▶ **GIVEN DATA**:
____

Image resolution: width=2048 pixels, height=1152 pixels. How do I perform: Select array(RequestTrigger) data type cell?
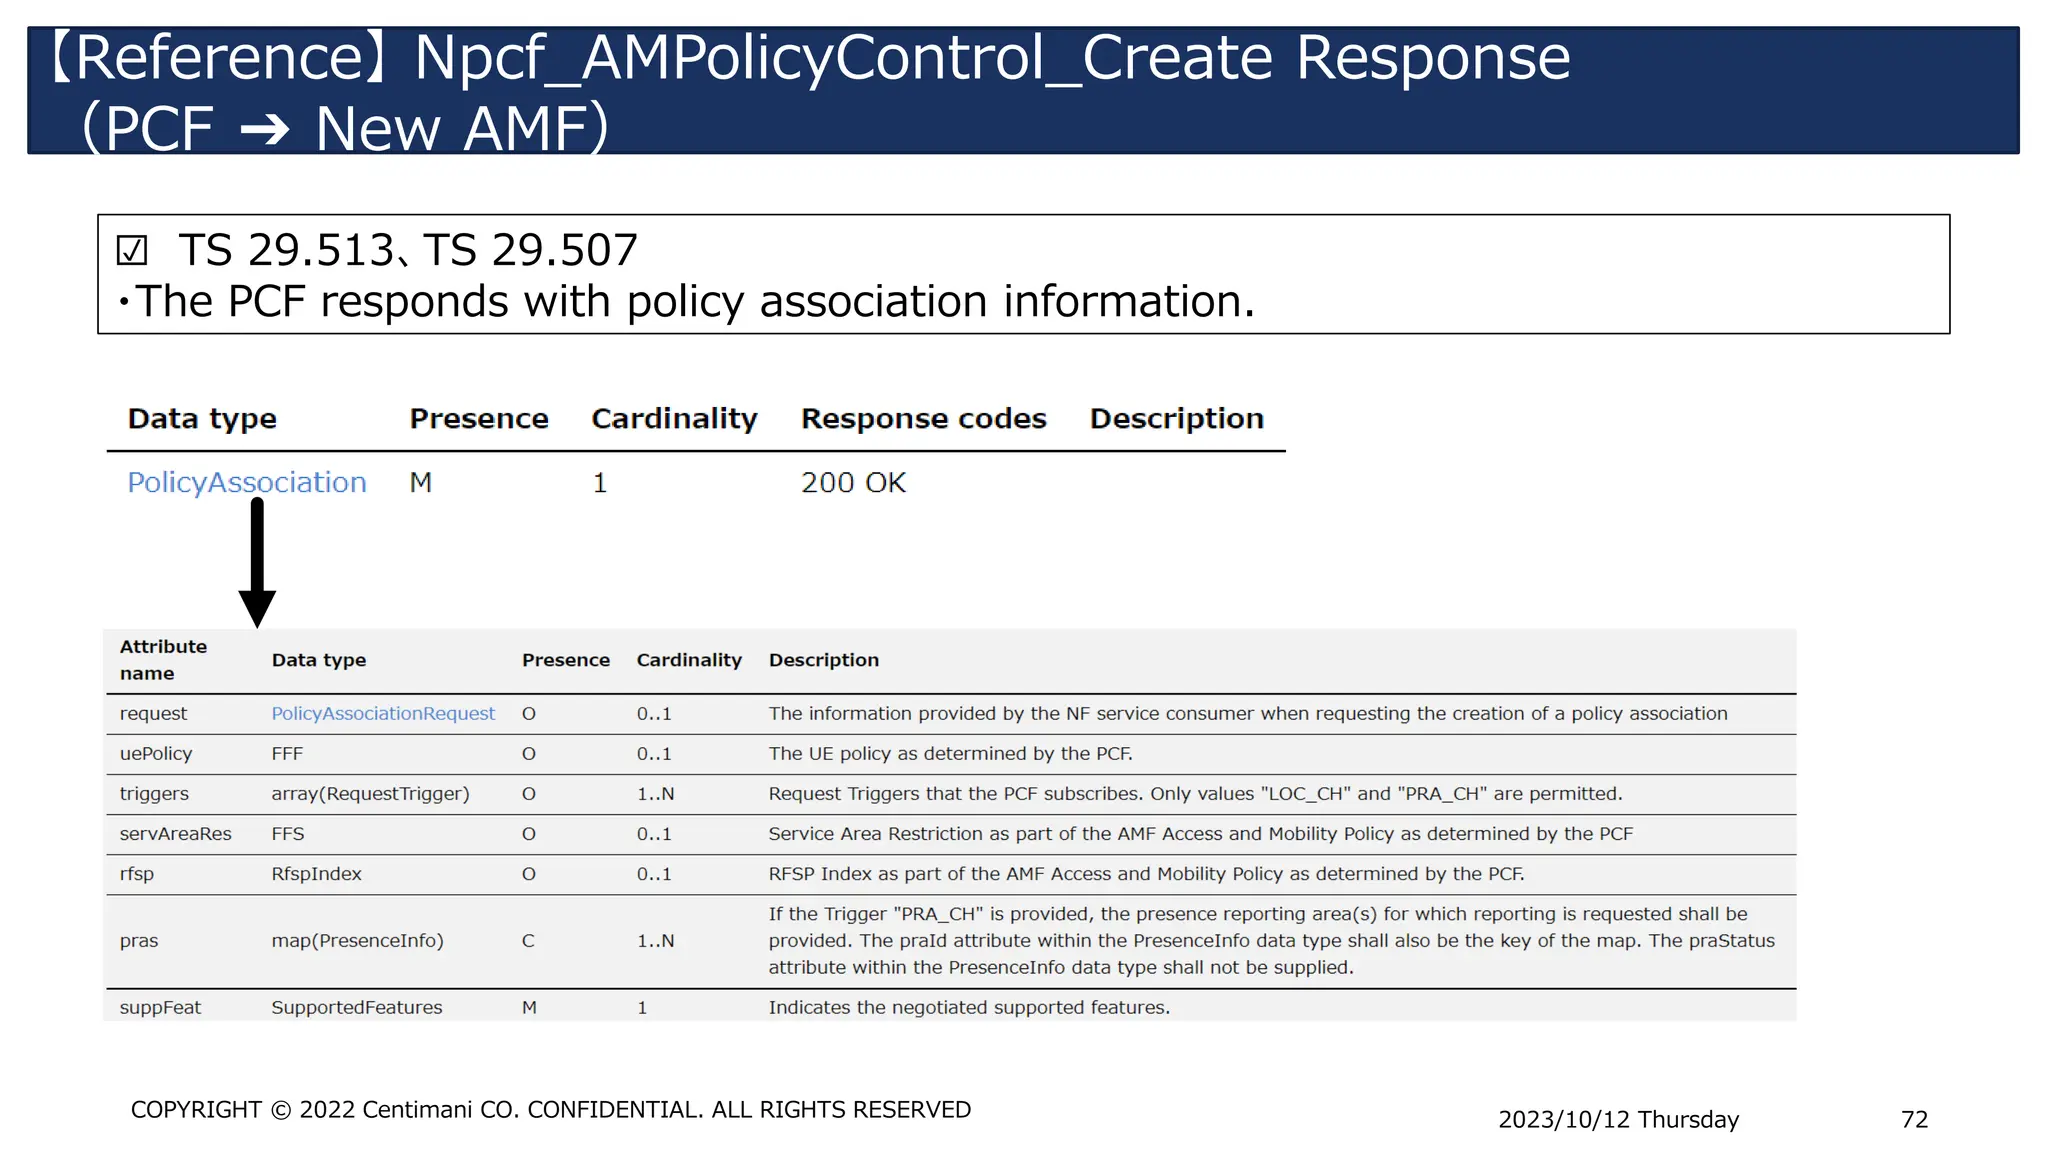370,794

____

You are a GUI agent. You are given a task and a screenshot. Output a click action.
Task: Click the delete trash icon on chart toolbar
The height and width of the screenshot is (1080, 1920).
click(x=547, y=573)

____

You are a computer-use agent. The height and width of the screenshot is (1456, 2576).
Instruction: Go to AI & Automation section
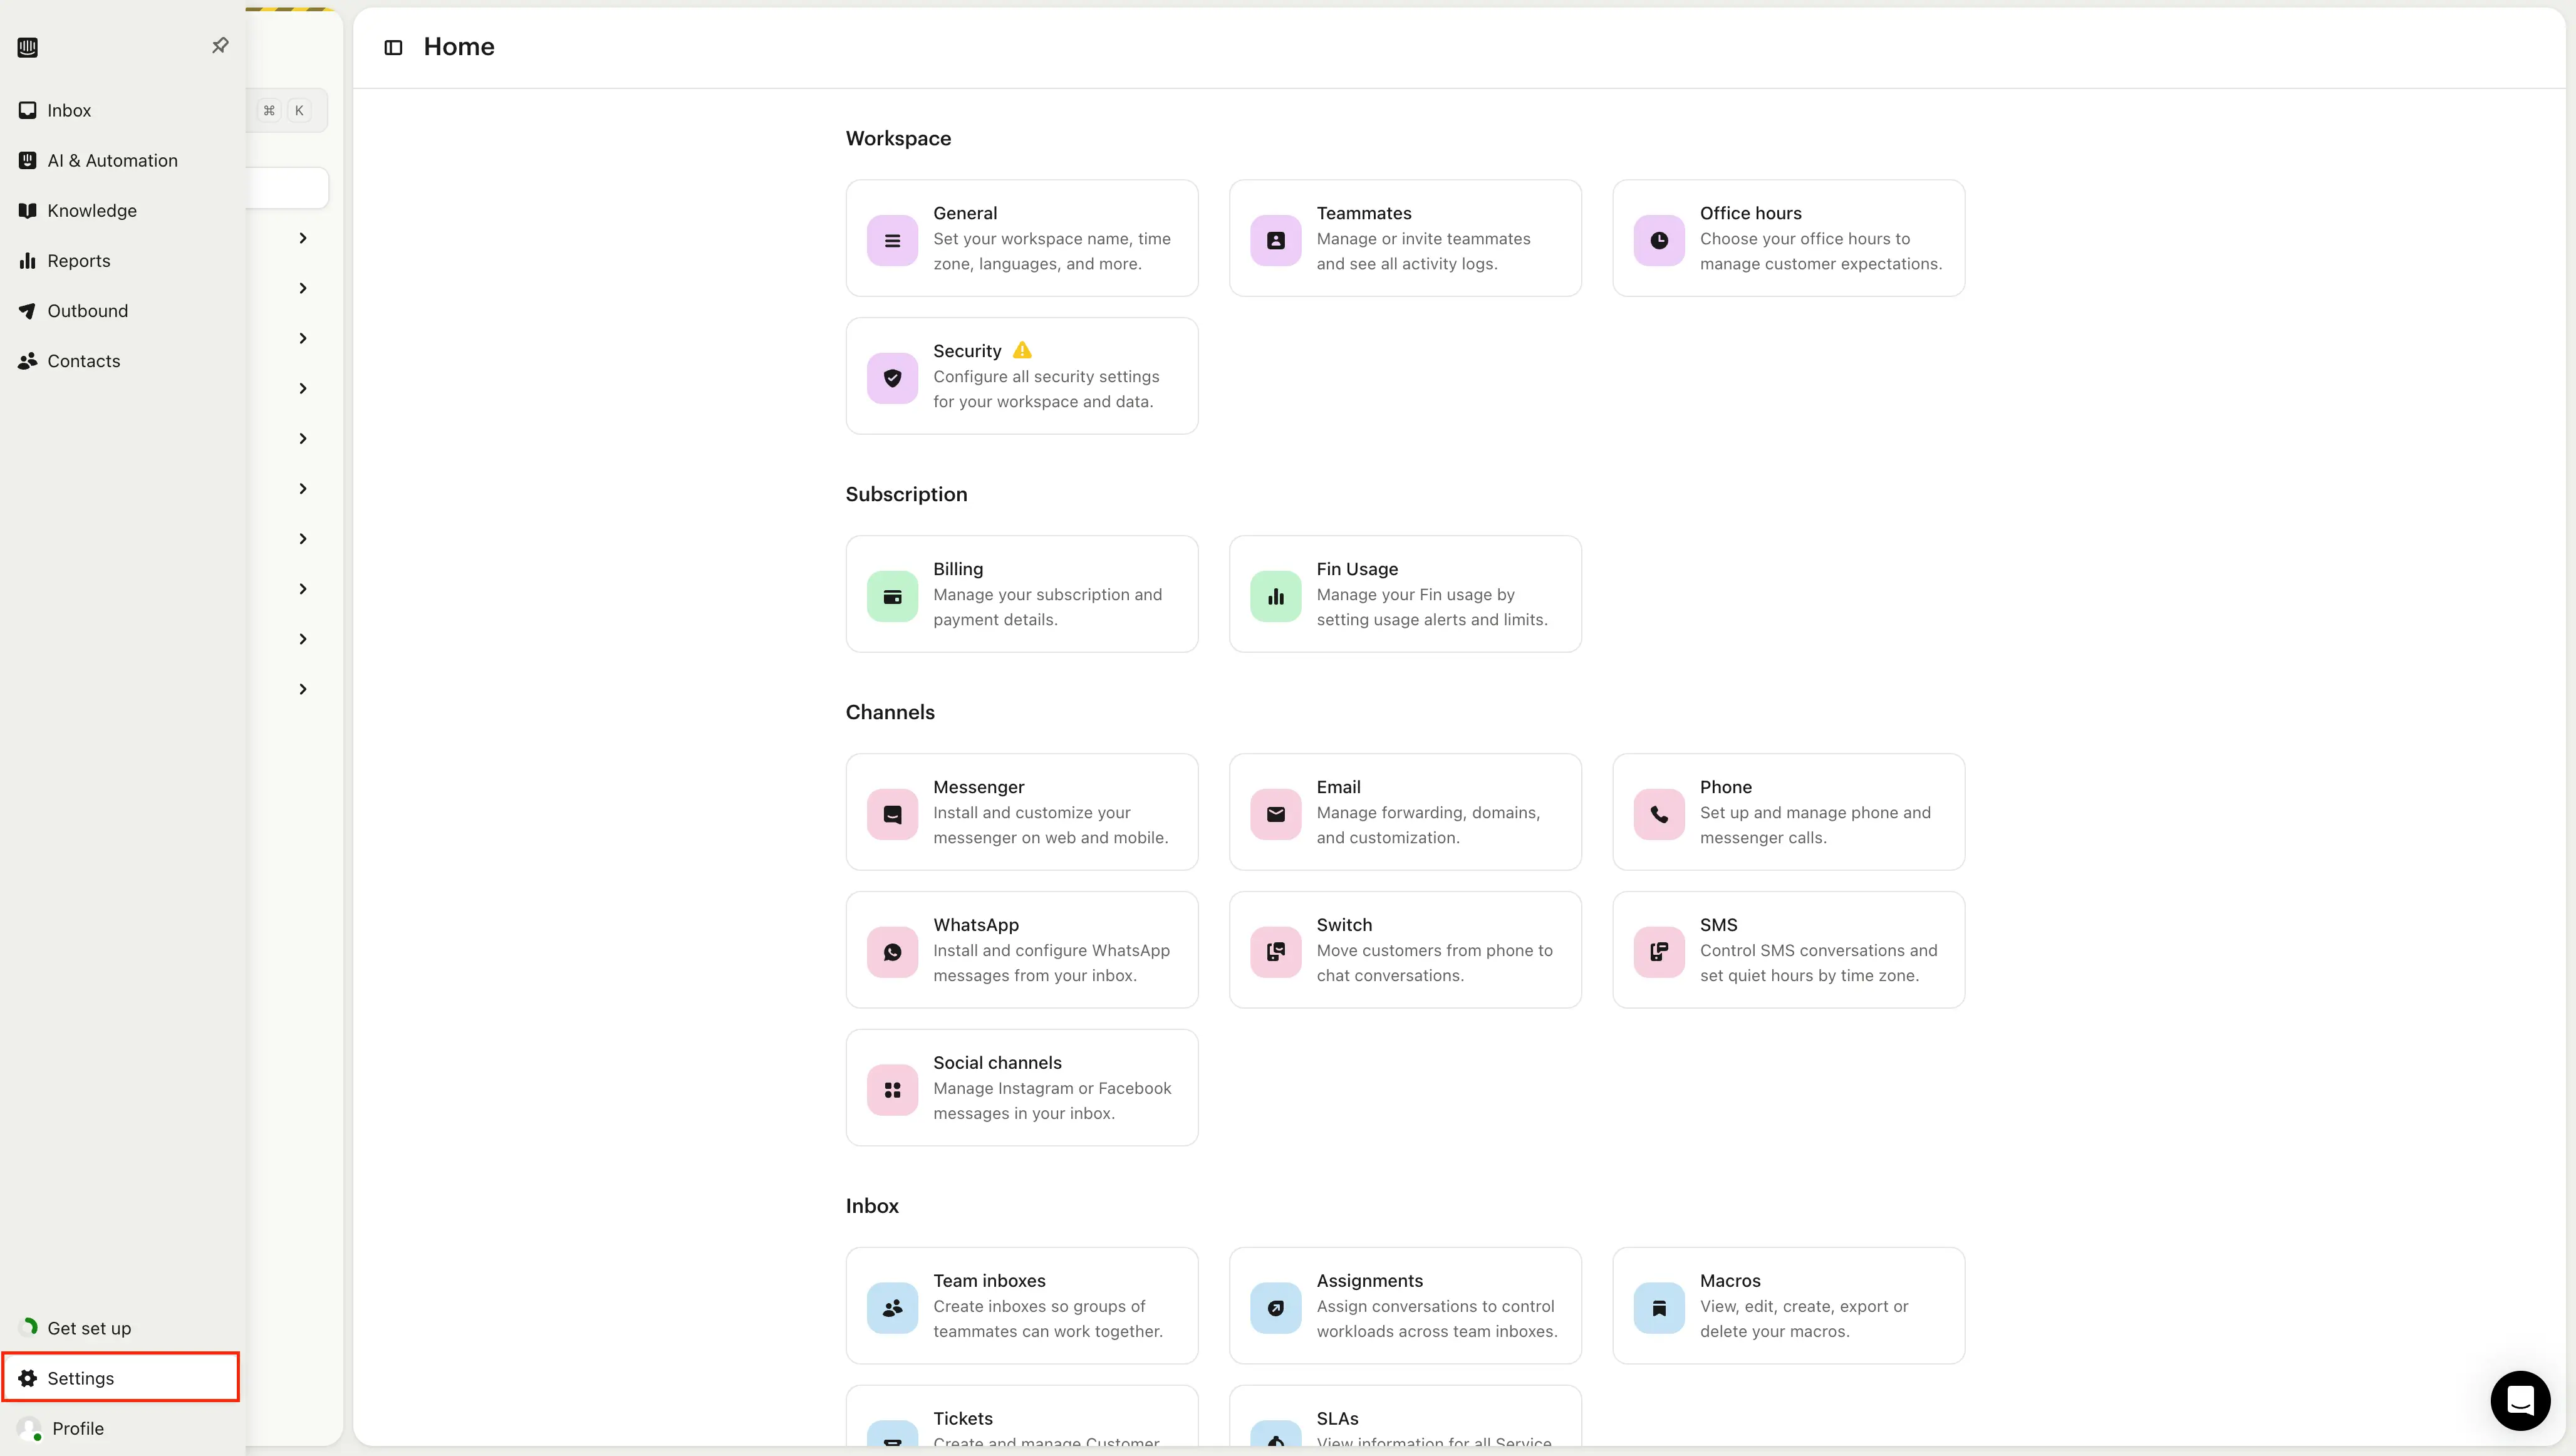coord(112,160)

____

▶ **THE PROBLEM**:
Return every line from the entries above that contains the word "agent".

▶ **RESPONSE TO THE TASK**:
You are a GUI agent. You are given a task and a screenshot. Output a click action.
You are a computer-use agent. The height and width of the screenshot is (1456, 2576).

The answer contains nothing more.